ARTICLE:
====

Skip to content

Hunting crashes: The ultimate guide

Andreas Rumpf edited this page Feb 1, 2017 · 3 revisions

Ok, so your nice Nim program crashes under various hard-to-reproduce conditions. What can you do about that?

Generally speaking the most important question when you have a corruption is what piece of code wrote to this memory location. This question is answered by watchpoints, breakpoints are mostly useless for this. In general I found breakpoints only useful to set watchpoints in them.

Classical debugging

Use --debugger:native and use GDB or LLDB or Visual Studio for debugging. Note that currently local variables are mangled and a 0 is attached to the name.

Test with different GCs

  • --gc:boehm
  • --gc:refc
  • --gc:markAndSweep

Note that if your program does not crash with a different GC, it doesn't imply you found a GC bug! It's just a weak indicator.

Test under different OSes

  • Linux
  • MacOS X
  • Windows

Test under different CPUs

  • i386 (32bit)
  • amd64 (64bit)
  • arm

Test different compiler options

-d:release vs debug mode is the obvious choice, but the Nim GC, allocator and standard library have many more checks you can should enable:

-d:useSysAssert
enables assertions in the system.nim, especially in Nim's allocator.

====

INFORMATION PROVIDED:
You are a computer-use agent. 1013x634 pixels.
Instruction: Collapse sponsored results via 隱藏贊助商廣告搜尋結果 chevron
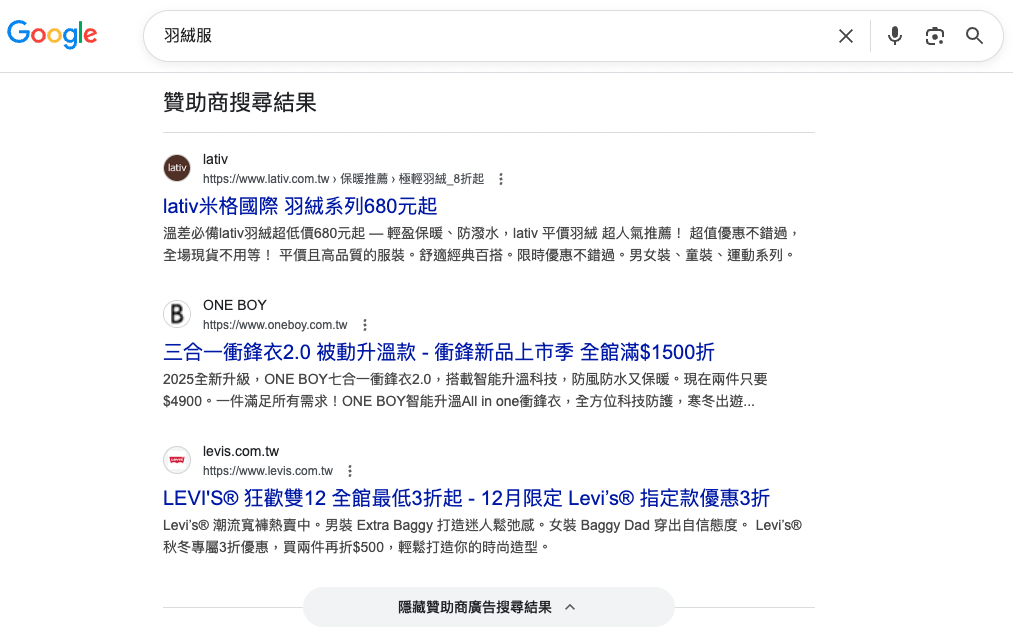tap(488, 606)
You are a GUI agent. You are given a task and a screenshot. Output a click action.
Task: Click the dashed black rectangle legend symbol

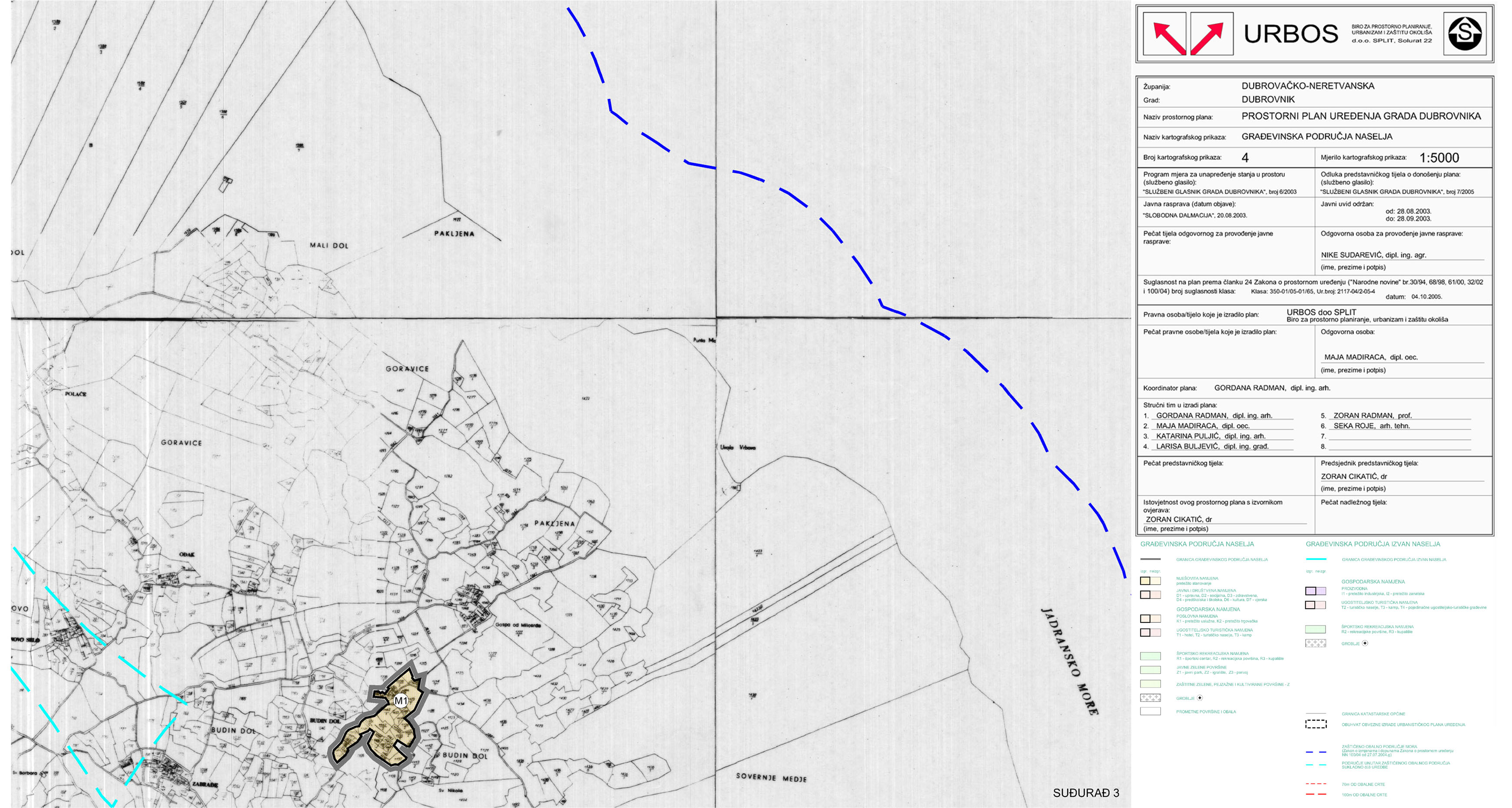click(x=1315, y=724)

====

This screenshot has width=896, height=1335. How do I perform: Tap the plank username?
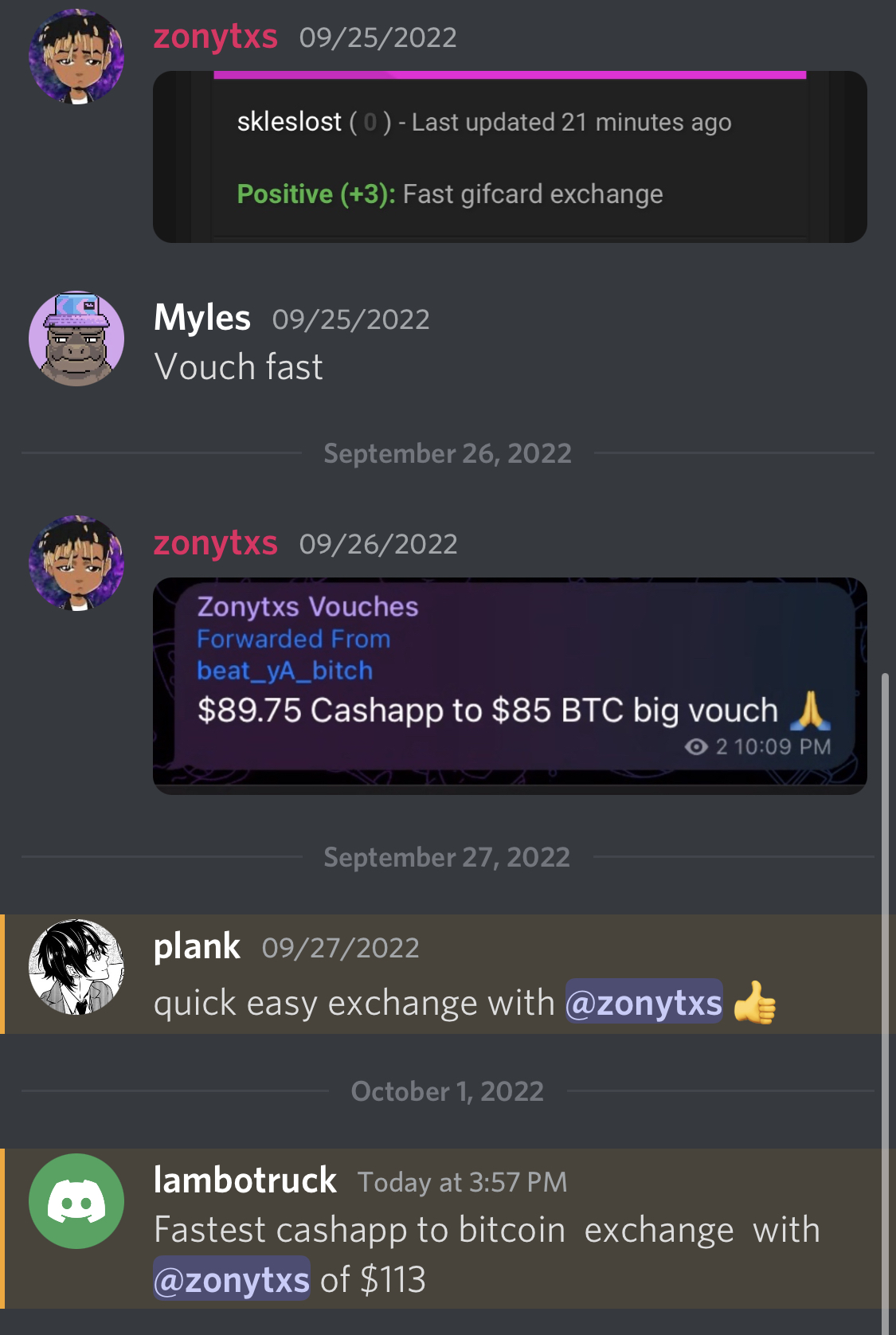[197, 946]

====

PROBLEMS TO SOLVE:
**A.** Rewrite the stretch of the crash-hunting guide from "Skip to content" through "to the name.", putting "data breakpoints" in place of "watchpoints".
**B.** According to the crash-hunting guide, what does the -d:useSysAssert option enable?

TASK RESULTS:
**A.**
Skip to content

Hunting crashes: The ultimate guide

Andreas Rumpf edited this page Feb 1, 2017 · 3 revisions

Ok, so your nice Nim program crashes under various hard-to-reproduce conditions. What can you do about that?

Generally speaking the most important question when you have a corruption is what piece of code wrote to this memory location. This question is answered by data breakpoints, breakpoints are mostly useless for this. In general I found breakpoints only useful to set data breakpoints in them.

Classical debugging

Use --debugger:native and use GDB or LLDB or Visual Studio for debugging. Note that currently local variables are mangled and a 0 is attached to the name.

**B.** It enables assertions in system.nim, especially in Nim's allocator.